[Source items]
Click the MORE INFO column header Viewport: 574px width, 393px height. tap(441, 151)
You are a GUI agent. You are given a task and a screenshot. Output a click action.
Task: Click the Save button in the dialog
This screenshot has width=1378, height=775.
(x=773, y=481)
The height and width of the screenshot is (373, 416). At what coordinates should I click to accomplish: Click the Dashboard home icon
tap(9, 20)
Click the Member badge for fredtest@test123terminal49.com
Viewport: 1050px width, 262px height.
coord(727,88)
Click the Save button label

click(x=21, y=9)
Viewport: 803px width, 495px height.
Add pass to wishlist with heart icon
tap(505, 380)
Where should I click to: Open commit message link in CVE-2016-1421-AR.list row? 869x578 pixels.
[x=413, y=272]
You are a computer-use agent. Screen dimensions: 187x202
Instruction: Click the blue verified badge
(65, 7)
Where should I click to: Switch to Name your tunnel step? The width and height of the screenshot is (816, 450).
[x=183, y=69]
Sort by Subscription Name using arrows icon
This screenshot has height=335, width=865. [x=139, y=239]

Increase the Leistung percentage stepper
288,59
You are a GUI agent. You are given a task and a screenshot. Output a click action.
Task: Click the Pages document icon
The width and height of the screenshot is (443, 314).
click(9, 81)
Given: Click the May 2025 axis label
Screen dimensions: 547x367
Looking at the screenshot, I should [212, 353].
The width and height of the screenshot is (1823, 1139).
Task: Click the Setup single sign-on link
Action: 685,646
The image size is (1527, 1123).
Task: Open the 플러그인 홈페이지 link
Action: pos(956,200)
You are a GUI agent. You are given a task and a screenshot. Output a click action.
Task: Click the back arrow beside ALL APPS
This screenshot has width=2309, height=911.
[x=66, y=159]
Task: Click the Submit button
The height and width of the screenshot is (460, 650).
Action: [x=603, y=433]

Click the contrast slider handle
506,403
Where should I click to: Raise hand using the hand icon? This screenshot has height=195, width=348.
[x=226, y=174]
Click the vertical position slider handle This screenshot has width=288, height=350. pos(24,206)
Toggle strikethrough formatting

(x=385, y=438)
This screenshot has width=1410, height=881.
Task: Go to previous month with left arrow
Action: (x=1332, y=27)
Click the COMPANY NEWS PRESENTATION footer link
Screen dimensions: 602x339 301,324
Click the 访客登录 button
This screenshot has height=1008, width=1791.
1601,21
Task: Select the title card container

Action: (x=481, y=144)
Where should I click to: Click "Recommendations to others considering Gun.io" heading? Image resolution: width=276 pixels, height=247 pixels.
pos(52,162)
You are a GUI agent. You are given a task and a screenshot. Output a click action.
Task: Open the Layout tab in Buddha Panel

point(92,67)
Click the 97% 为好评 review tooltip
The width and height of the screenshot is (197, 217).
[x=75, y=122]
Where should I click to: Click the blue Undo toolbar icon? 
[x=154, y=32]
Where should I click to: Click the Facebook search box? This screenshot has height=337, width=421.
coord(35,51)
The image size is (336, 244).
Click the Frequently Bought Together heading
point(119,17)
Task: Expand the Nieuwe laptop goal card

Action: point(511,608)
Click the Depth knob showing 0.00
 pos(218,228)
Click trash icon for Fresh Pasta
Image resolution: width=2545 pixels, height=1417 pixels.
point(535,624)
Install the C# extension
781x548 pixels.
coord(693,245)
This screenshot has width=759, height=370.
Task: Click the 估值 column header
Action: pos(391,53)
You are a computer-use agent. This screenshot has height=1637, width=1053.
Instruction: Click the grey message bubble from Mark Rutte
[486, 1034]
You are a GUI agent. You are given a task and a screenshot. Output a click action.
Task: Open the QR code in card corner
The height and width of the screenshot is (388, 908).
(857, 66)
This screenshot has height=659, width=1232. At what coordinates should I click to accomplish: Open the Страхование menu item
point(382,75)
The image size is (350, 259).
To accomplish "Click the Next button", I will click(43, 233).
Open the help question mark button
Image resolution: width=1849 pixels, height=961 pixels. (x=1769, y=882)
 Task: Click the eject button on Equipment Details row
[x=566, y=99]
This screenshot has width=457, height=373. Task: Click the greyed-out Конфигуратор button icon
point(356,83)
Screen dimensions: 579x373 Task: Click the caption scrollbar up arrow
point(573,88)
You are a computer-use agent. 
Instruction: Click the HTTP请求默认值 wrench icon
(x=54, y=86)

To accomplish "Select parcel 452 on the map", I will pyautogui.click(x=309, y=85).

▶ _What is needed_:
Copy every one of these items again, swapping "Save button" for "Save control" wherever it appears and leaving everything else unchanged.

▶ _Written solution_:
Click the MORE INFO column header Viewport: 574px width, 393px height. tap(441, 151)
You are a GUI agent. You are given a task and a screenshot. Output a click action.
Task: Click the Save control in the dialog
This screenshot has width=1378, height=775.
(x=773, y=481)
The height and width of the screenshot is (373, 416). At what coordinates should I click to accomplish: Click the Dashboard home icon
tap(9, 20)
Click the Member badge for fredtest@test123terminal49.com
Viewport: 1050px width, 262px height.
coord(727,88)
Click the Save control label

click(x=21, y=9)
Viewport: 803px width, 495px height.
Add pass to wishlist with heart icon
tap(505, 380)
Where should I click to: Open commit message link in CVE-2016-1421-AR.list row? 869x578 pixels.
[x=413, y=272]
You are a computer-use agent. Screen dimensions: 187x202
Instruction: Click the blue verified badge
(65, 7)
Where should I click to: Switch to Name your tunnel step? The width and height of the screenshot is (816, 450).
[x=183, y=69]
Sort by Subscription Name using arrows icon
This screenshot has height=335, width=865. [x=139, y=239]

Increase the Leistung percentage stepper
288,59
You are a GUI agent. You are given a task and a screenshot. Output a click action.
Task: Click the Pages document icon
The width and height of the screenshot is (443, 314).
click(9, 81)
Given: Click the May 2025 axis label
Screen dimensions: 547x367
Looking at the screenshot, I should [212, 353].
The width and height of the screenshot is (1823, 1139).
Task: Click the Setup single sign-on link
Action: 685,646
The image size is (1527, 1123).
Task: Open the 플러그인 홈페이지 link
Action: pos(956,200)
You are a GUI agent. You are given a task and a screenshot. Output a click action.
Task: Click the back arrow beside ALL APPS
This screenshot has width=2309, height=911.
[x=66, y=159]
Task: Click the Submit button
The height and width of the screenshot is (460, 650).
Action: [x=603, y=433]

Click the contrast slider handle
506,403
Where should I click to: Raise hand using the hand icon? This screenshot has height=195, width=348.
[x=226, y=174]
Click the vertical position slider handle This screenshot has width=288, height=350. pos(24,206)
Toggle strikethrough formatting

(x=385, y=438)
This screenshot has width=1410, height=881.
Task: Go to previous month with left arrow
Action: (x=1332, y=27)
Click the COMPANY NEWS PRESENTATION footer link
Screen dimensions: 602x339 301,324
Click the 访客登录 button
This screenshot has height=1008, width=1791.
1601,21
Task: Select the title card container

Action: (x=481, y=144)
Where should I click to: Click "Recommendations to others considering Gun.io" heading? Image resolution: width=276 pixels, height=247 pixels.
pos(52,162)
You are a GUI agent. You are given a task and a screenshot. Output a click action.
Task: Open the Layout tab in Buddha Panel

point(92,67)
Click the 97% 为好评 review tooltip
The width and height of the screenshot is (197, 217).
[x=75, y=122]
Where should I click to: Click the blue Undo toolbar icon? 
[x=154, y=32]
Where should I click to: Click the Facebook search box? This screenshot has height=337, width=421.
coord(35,51)
The image size is (336, 244).
Click the Frequently Bought Together heading
point(119,17)
Task: Expand the Nieuwe laptop goal card

Action: point(511,608)
Click the Depth knob showing 0.00
 pos(218,228)
Click trash icon for Fresh Pasta
Image resolution: width=2545 pixels, height=1417 pixels.
point(535,624)
Install the C# extension
781x548 pixels.
coord(693,245)
This screenshot has width=759, height=370.
Task: Click the 估值 column header
Action: pos(391,53)
You are a computer-use agent. This screenshot has height=1637, width=1053.
Instruction: Click the grey message bubble from Mark Rutte
[486, 1034]
You are a GUI agent. You are given a task and a screenshot. Output a click action.
Task: Open the QR code in card corner
The height and width of the screenshot is (388, 908).
(857, 66)
This screenshot has height=659, width=1232. At what coordinates should I click to accomplish: Open the Страхование menu item
point(382,75)
The image size is (350, 259).
To accomplish "Click the Next button", I will click(43, 233).
Open the help question mark button
Image resolution: width=1849 pixels, height=961 pixels. (x=1769, y=882)
 Task: Click the eject button on Equipment Details row
[x=566, y=99]
This screenshot has width=457, height=373. Task: Click the greyed-out Конфигуратор button icon
point(356,83)
Screen dimensions: 579x373 Task: Click the caption scrollbar up arrow
point(573,88)
You are a computer-use agent. 
Instruction: Click the HTTP请求默认值 wrench icon
(x=54, y=86)

To accomplish "Select parcel 452 on the map", I will pyautogui.click(x=309, y=85).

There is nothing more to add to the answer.